DESCRIPTION OF THE TASK: Take the line containing "This screenshot has width=1029, height=617." and every line after it to the end of the records, and copy them exactly, excluding pictures.

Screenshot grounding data
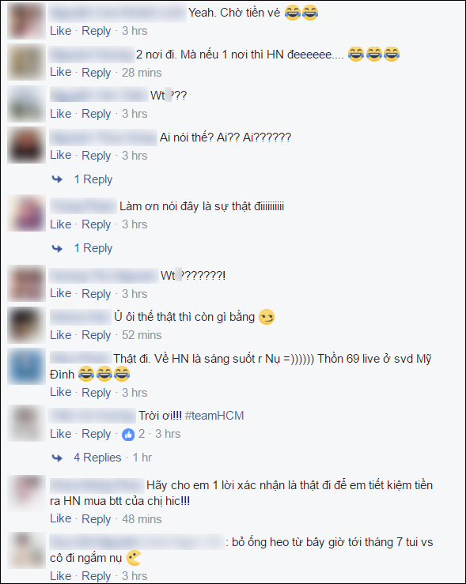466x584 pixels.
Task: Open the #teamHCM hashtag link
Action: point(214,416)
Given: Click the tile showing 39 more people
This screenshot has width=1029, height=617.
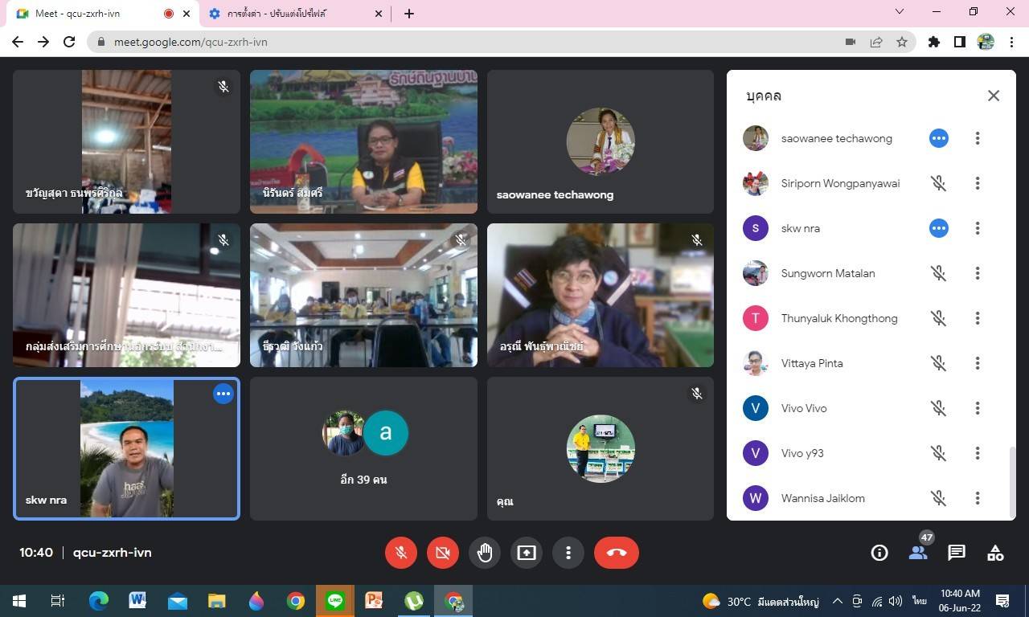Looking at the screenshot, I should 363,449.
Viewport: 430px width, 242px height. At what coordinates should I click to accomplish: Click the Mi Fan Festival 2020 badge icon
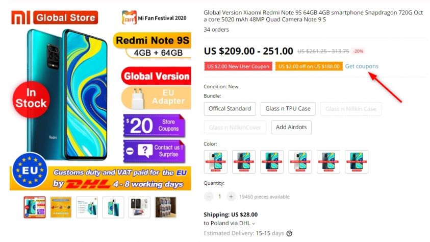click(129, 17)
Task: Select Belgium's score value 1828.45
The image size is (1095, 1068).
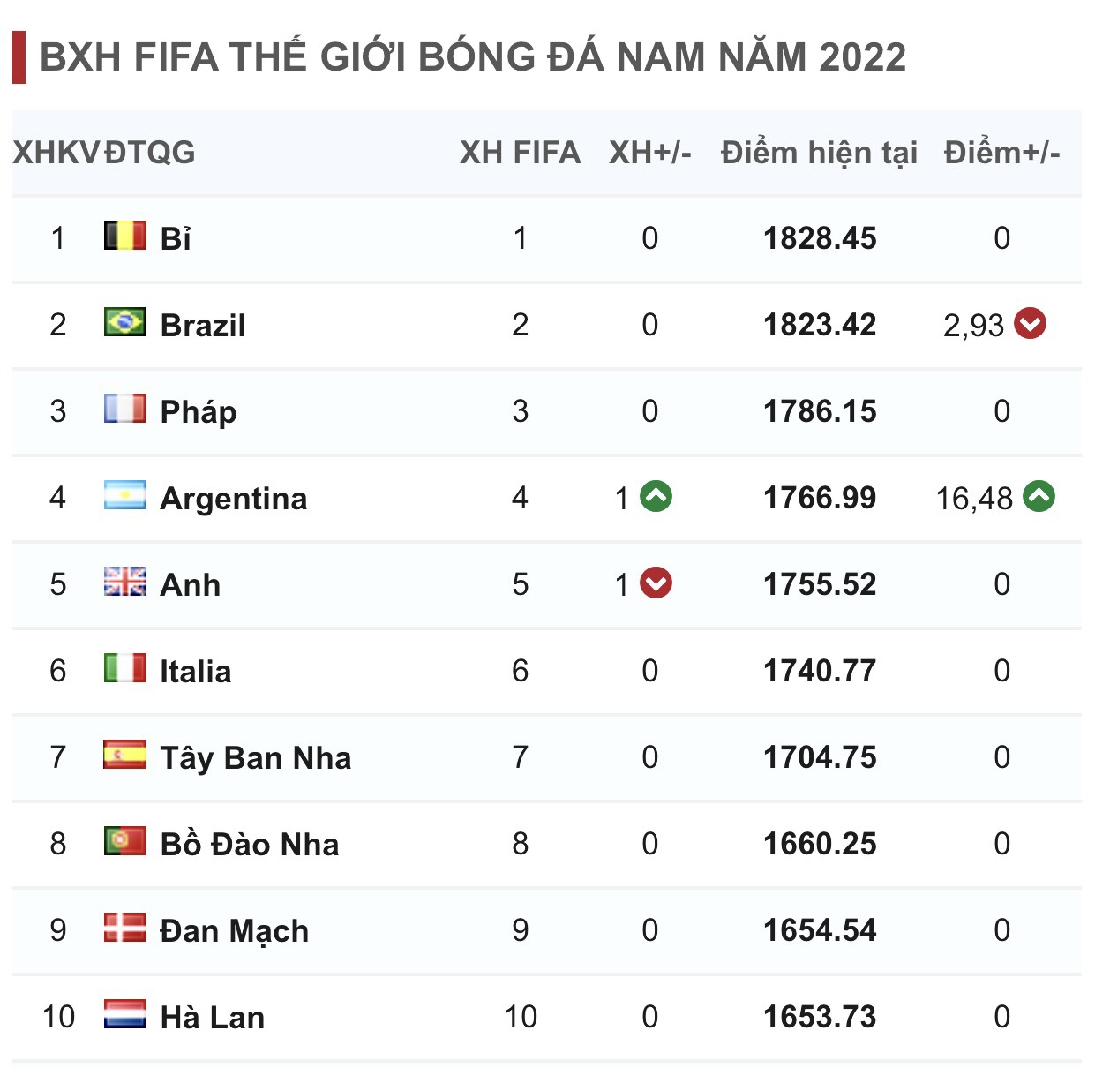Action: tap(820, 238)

EXERCISE ANSWER:
This screenshot has width=1029, height=617.
Looking at the screenshot, I should 363,449.
Viewport: 430px width, 242px height. At what coordinates should I click to accomplish: Click the Mi Fan Festival 2020 badge icon
click(129, 17)
Task: Select Belgium's score value 1828.45
The image size is (1095, 1068).
Action: tap(820, 238)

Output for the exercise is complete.